If you still do, as Mr. Coolovsky obviously proved, then of course Mr. Ever So Clever is going to tout to you what his other clients are squaring off. Specifically illiquid scrips. These need buyers, and if you’ve just announced yourself as a buyer and are asking what to buy, illiquid scrips that others are selling will definitely be touted to you for buying.

Also, a scrip doesn’t have to be illiquid to be touted. One can even be dealing with a very large order which a big player is looking to off-load at a relative peak. A whole set of brokers then does the rounds to get buyers interested.

The bottom-line is this – you are not giving your broker any kind of leeway with regards to what you are buying or selling. You need to do your own technicals, or fundamentals or whatever it is that you do, to gauge what is moving. You don’t ask what is moving.

On many occasions, rallies wind up soon after big players square off. This time was no different. Coolster had loaded himself with a scrip which had already peaked. With no buying pressure to push it up any further, its price started to sink.

Next set of mistakes.

He’d marked a vague stop-loss in his head because everyone had been ticking him off for not applying stops. Specifically our friend Mr. System Addict, remember him? He had been very vocal about it. Because the stop was vague, Mr. Cool wasn’t motivated enough to feed it into his trade as the price neared his stop.
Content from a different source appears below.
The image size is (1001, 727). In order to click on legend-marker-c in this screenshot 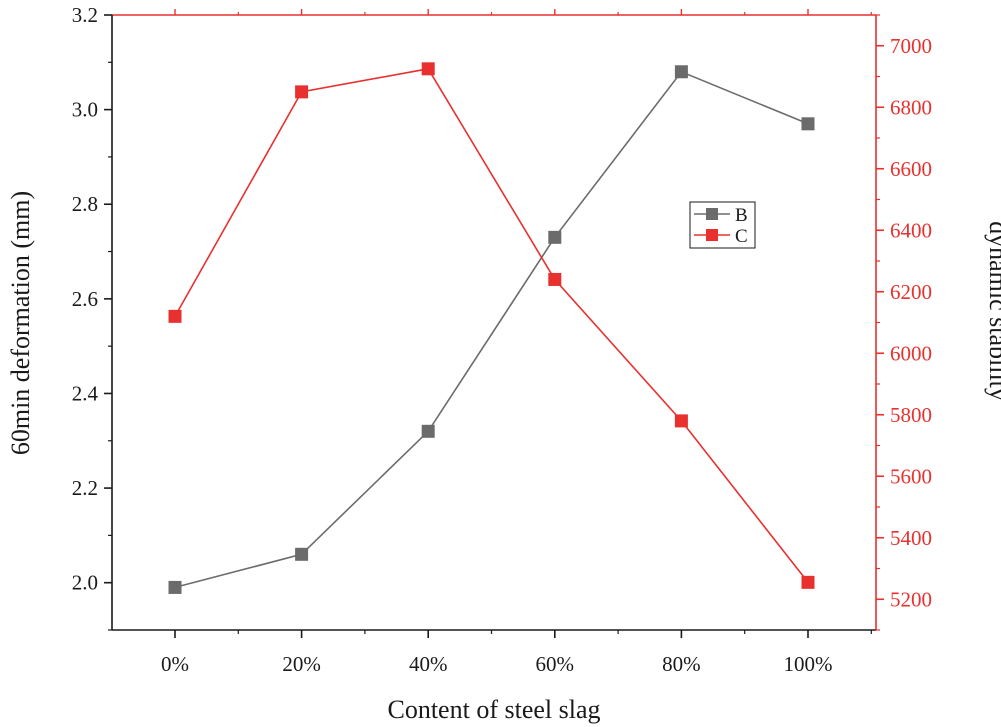, I will do `click(712, 235)`.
Not feeding in a mental stop – mistake.

As the scrip’s price undershot his mental stop, Coolins did nothing except to hope it would climb back to his buy level, which is when he would exit.

Hoping in a trade – big mistake.

Not taking your loss once stop is undershot – even bigger mistake.

What happened after that can’t be called a mistake anymore (on humanitarian grounds), because Coolinsky had gone into freeze mode. The reason was the sinking scrip. Huge losses were piling up. Coolitzer answered two back to back margin calls in this frozen state of body and mind. He was frozen. Didn’t know what he was doing. Scrip didn’t turn back up before Mr. Cool was cleaned out.

This chronology of events is a kind of worst-case scenario. A grade F minus in an exam.

Every trade is an exam. One needs to tread carefully from step to step, from pre-trade preparation to actual trade to after-trade emotional wind-down.

Remember that, so you fare much, much … much, much better than our F minus candidate. And don’t worry about him, Mr. Cool-Dude will be back. He’s always able to get back, you’ve gotta give credit to Mr. Cool for that.